Please write out all the data that follows exactly, without the pictures.

-------- Supplied material

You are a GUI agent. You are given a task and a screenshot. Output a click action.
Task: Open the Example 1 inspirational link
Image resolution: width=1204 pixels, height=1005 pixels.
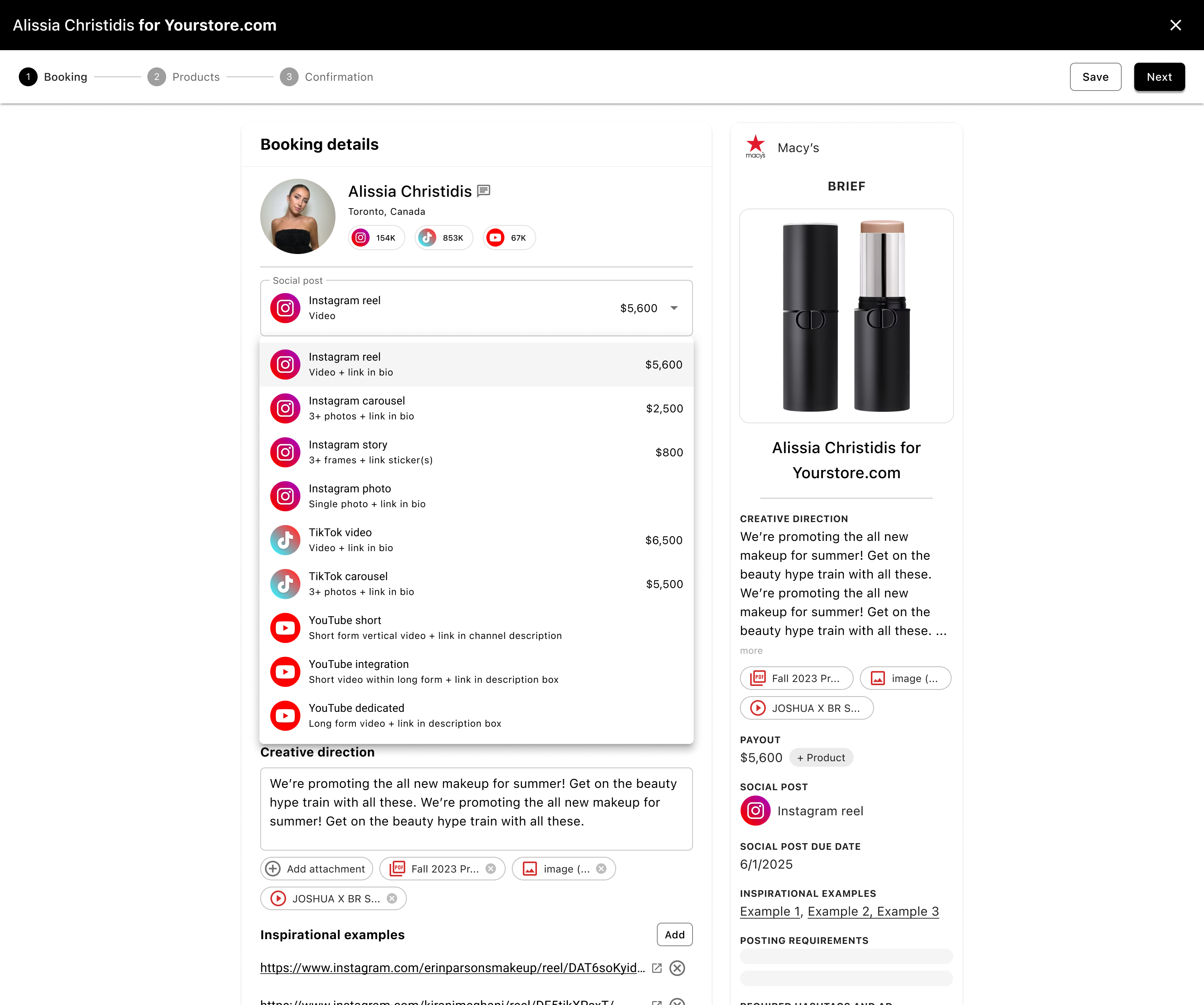pos(769,912)
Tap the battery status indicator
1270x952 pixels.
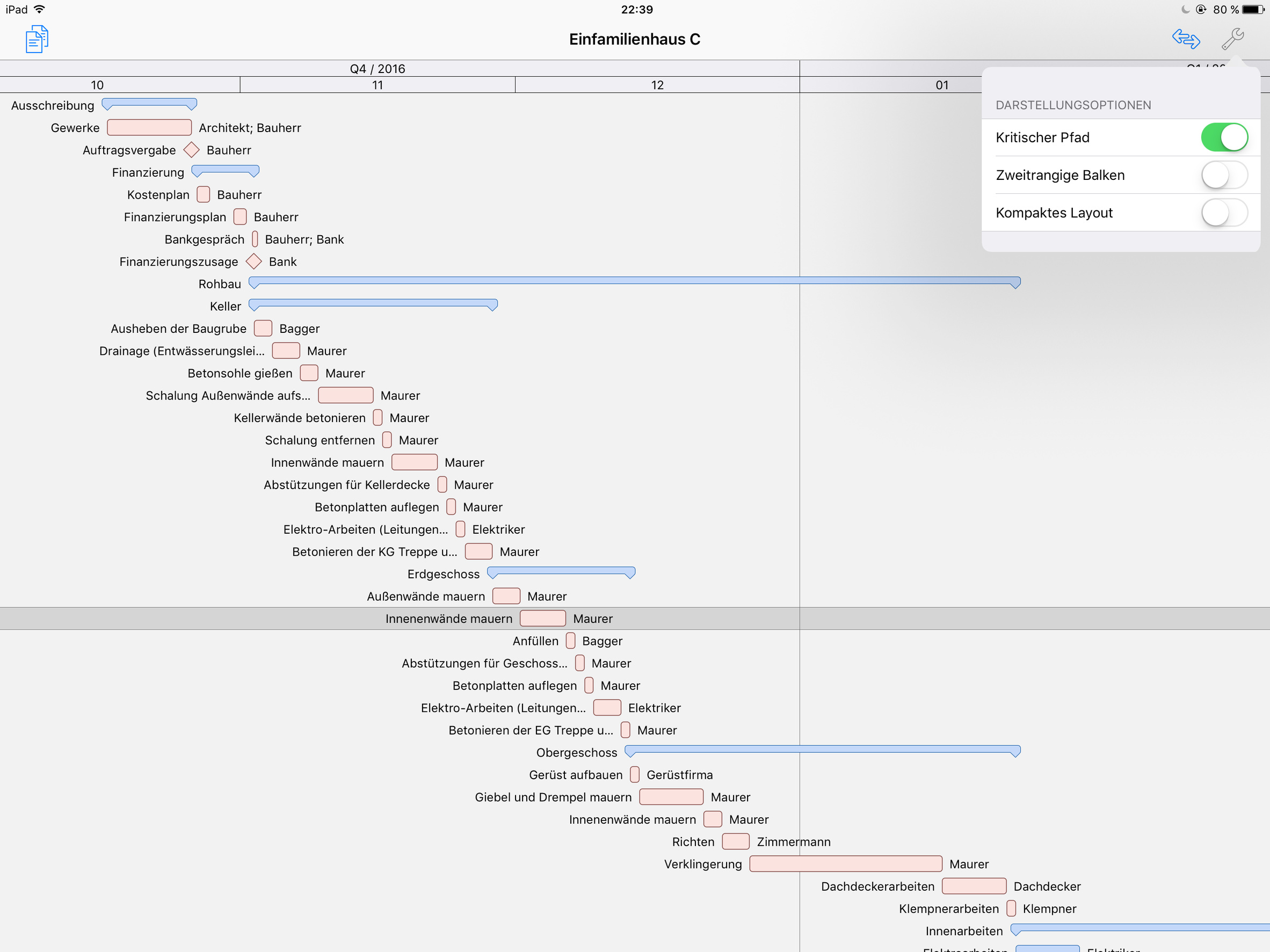click(1252, 9)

----------------

> **Solution below**
You are a GUI agent. You are given a task and a screenshot. Output a click action.
Task: Open the Example 1 inspirational link
Image resolution: width=1204 pixels, height=1005 pixels.
pos(769,912)
Tap the battery status indicator
1270x952 pixels.
click(1252, 9)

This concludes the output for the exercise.